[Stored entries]
* start *

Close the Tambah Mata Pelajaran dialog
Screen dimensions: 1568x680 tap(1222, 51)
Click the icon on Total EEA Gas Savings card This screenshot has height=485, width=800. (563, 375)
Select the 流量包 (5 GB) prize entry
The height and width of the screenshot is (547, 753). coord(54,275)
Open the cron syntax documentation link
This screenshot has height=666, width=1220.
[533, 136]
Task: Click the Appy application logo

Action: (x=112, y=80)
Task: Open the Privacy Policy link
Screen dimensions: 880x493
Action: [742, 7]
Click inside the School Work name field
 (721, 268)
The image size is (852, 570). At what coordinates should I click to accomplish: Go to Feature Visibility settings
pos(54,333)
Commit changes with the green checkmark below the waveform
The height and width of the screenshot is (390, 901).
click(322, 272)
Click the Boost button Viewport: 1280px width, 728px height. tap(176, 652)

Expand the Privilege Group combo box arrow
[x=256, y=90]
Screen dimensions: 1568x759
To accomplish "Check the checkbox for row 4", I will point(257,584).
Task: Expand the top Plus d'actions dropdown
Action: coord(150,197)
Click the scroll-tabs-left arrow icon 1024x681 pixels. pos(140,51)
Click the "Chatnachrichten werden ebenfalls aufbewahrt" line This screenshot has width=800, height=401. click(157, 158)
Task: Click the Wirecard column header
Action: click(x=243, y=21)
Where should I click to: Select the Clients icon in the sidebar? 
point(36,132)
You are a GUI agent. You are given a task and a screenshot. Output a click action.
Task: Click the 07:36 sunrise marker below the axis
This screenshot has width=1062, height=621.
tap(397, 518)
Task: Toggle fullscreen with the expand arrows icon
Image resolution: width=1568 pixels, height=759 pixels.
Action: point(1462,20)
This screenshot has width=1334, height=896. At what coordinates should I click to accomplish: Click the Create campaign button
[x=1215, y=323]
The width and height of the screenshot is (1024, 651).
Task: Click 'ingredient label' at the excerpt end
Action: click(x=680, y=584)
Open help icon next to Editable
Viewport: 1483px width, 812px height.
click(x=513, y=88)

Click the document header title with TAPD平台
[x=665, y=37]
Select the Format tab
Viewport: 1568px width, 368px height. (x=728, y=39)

* end *

-- GOAL OF THE EXERCISE --
Lay out the data above, from the line containing "Where should I" to the line containing "tap(397, 518)", as a Markdown table with the columns Row and Line, leaving out any blank lines.

-- EXERCISE OUTPUT --
| Row | Line |
|---|---|
| 1 | Where should I click to: Select the Clients icon in the sidebar?  |
| 2 | point(36,132) |
| 3 | You are a GUI agent. You are given a task and a screenshot. Output a click action. |
| 4 | Task: Click the 07:36 sunrise marker below the axis |
| 5 | This screenshot has width=1062, height=621. |
| 6 | tap(397, 518) |